C. Load NVMe modules at boot using modules-load.d (backup layer)

This is a safety net in case initramfs was not rebuilt correctly, or a kernel change occurs.

File: /etc/modules-load.d/nvme.conf

sudo tee /etc/modules-load.d/nvme.conf >/dev/null <<'EOF'
nvme
nvme-core
nvme-tcp
EOF

Apply without reboot:

sudo systemctl restart systemd-modules-load.service
sudo systemctl status systemd-modules-load.service --no-pager
lsmod | grep -E '(^nvme|nvme_tcp|nvme_core|nvme-core)'

D. Create a reliable NVMe/TCP connect service (systemd)
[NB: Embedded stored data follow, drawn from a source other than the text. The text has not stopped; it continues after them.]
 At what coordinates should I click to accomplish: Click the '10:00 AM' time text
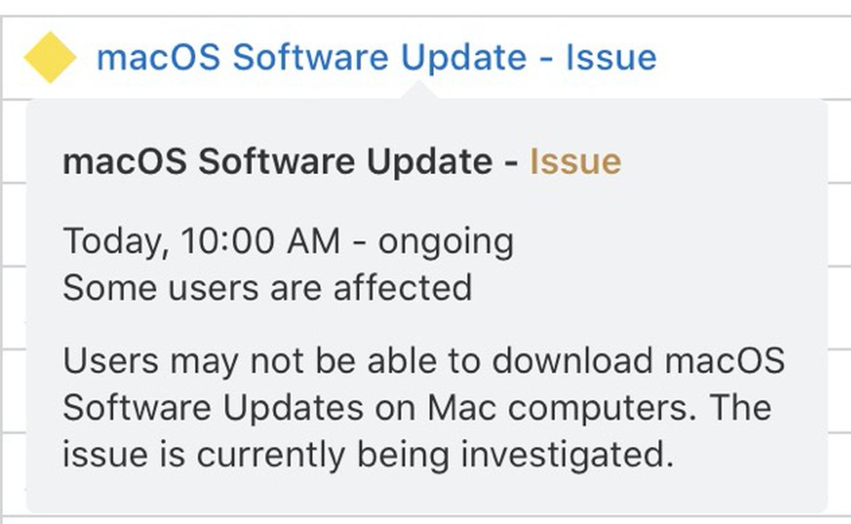point(260,241)
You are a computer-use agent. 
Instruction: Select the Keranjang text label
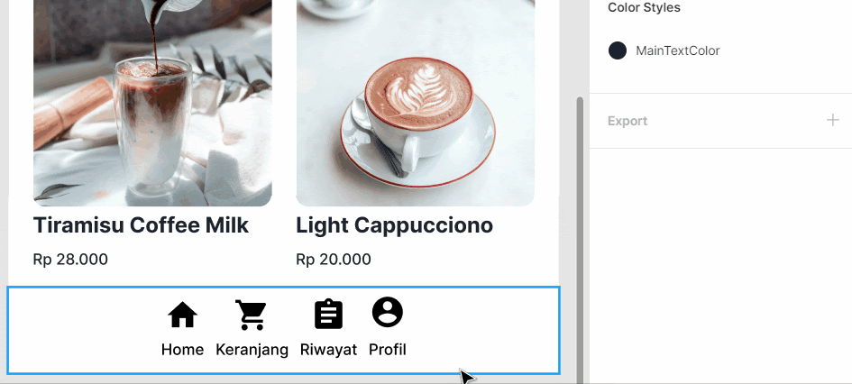point(252,350)
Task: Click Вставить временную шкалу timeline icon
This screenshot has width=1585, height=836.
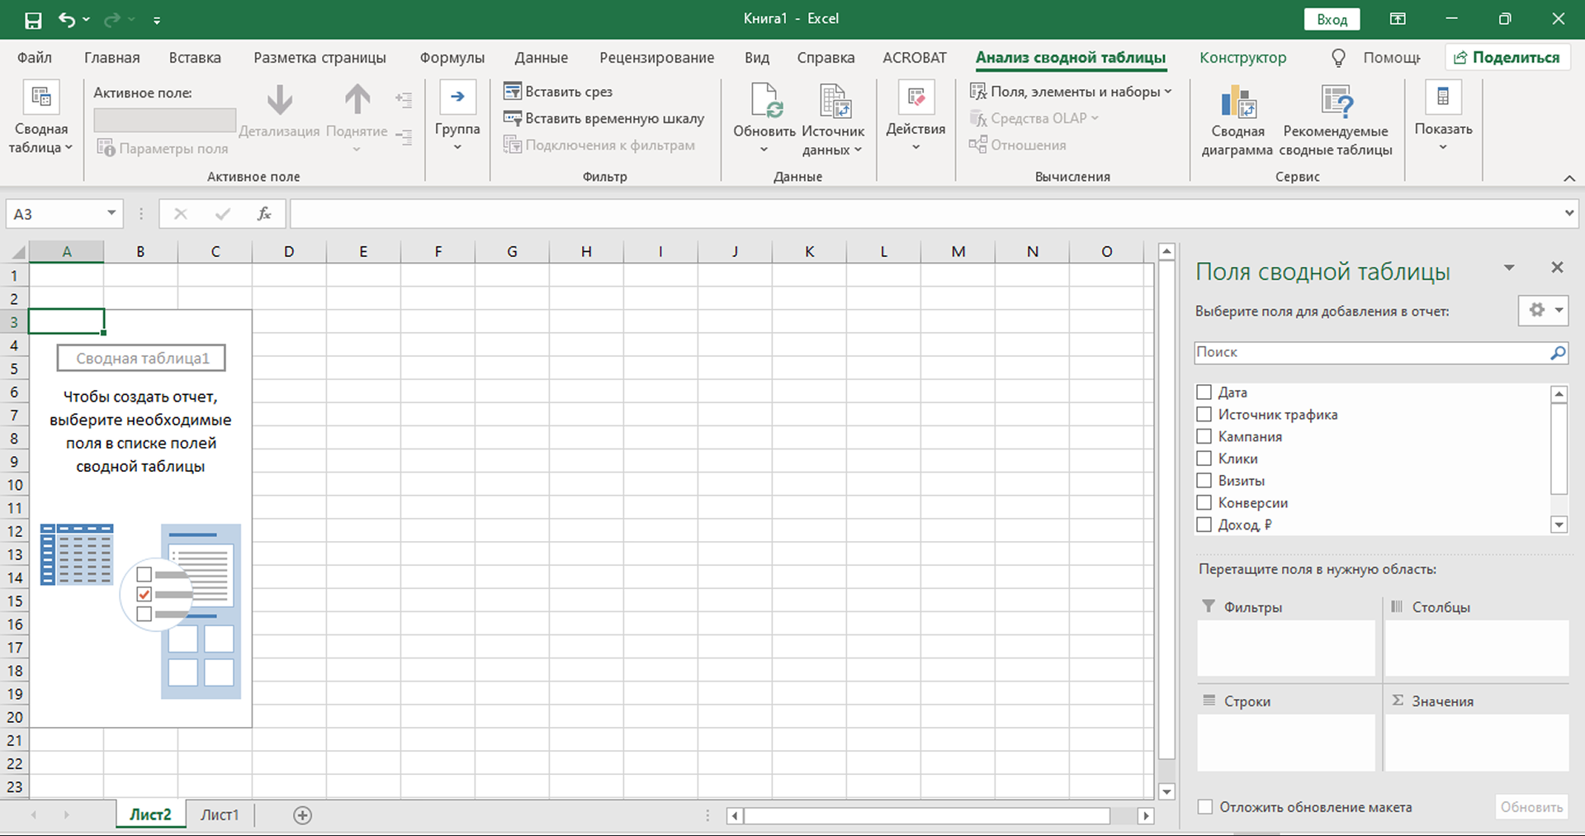Action: tap(513, 118)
This ensures your NVMe connections come up automatically after the network is ready and after modules are available.

Create a connect script

File: /usr/local/sbin/vast-nvme-tcp-connect.sh

sudo tee /usr/local/sbin/vast-nvme-tcp-connect.sh >/dev/null <<'EOF'
#!/usr/bin/env bash
set -euo pipefail

# Example: connect to one or more subsystems
# Replace with your values:
# - TRADDR: target IP/DNS
# - TRSVCID: target port (usually 4420)
# - NQN: subsystem NQN

CONNECTS=(
  # "traddr trsvid nqn"
  "10.0.0.10 4420 nqn.2014-08.org.nvmexpress:uuid:aaaaaaaa-bbbb-cccc-dddd-eeeeeeeeeeee"
  # "10.0.0.11 4420 nqn.2014-08.org.nvmexpress:uuid:ffffffff-1111-2222-3333-444444444444"
)

for c in "${CONNECTS[@]}"; do
  read -r TRADDR TRSVCID NQN <<< "${c}"
  echo "Connecting: traddr=${TRADDR} trsvcid=${TRSVCID} nqn=${NQN}"
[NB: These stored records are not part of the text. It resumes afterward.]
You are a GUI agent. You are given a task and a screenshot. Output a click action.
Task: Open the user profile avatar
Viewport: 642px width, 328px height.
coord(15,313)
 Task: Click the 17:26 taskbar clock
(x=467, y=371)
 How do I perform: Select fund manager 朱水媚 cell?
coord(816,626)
  # idempotent connect: if already connected, nvme-cli will usually return non-zero
  # so we check existing connections first
  if nvme list-subsys 2>/dev/null | grep -q "${NQN}"; then
    echo "Already connected to ${NQN}, skipping"
    continue
  fi

  nvme connect -t tcp -a "${TRADDR}" -s "${TRSVCID}" -n "${NQN}"
done

# Optional: wait briefly for /dev/nvme* nodes to appear
udevadm settle
EOF

sudo chmod +x /usr/local/sbin/vast-nvme-tcp-connect.sh

Create the systemd unit

File: /etc/systemd/system/vast-nvme-tcp.service

[Unit]
Description=NVMe/TCP connect (persist across reboot)
Wants=network-online.target
After=network-online.target systemd-modules-load.service

[Service]
Type=oneshot
RemainAfterExit=yes

# Guard rails: ensure modules exist even if initramfs/modules-load missed
ExecStartPre=/usr/sbin/modprobe nvme
ExecStartPre=/usr/sbin/modprobe nvme-tcp

ExecStart=/usr/local/sbin/vast-nvme-tcp-connect.sh

# Give enough time for network + connect
TimeoutStartSec=300

[Install]
WantedBy=multi-user.target

Enable and start:

sudo systemctl daemon-reload
sudo systemctl enable --now vast-nvme-tcp.service
sudo systemctl status vast-nvme-tcp.service --no-pager

Why these unit settings matter

Wants=network-online.target and After=network-online.target
- Ensures the service runs only after the system considers networking “online”. This is important because NVMe/TCP requires an active network path to the target.
After=systemd-modules-load.service
- Adds ordering so module loading happens before the connect attempt (backup layer).
ExecStartPre=modprobe ...
- Hard guarantee that the kernel modules are present immediately before attempting a connect, even if earlier steps were skipped.
Type=oneshot + RemainAfterExit=yes
- The connect is a one-time action at boot, but systemd treats the service as “active” once done, which is often convenient for dependency chains.
TimeoutStartSec=300
- Prevents premature failure during slower boot/network conditions.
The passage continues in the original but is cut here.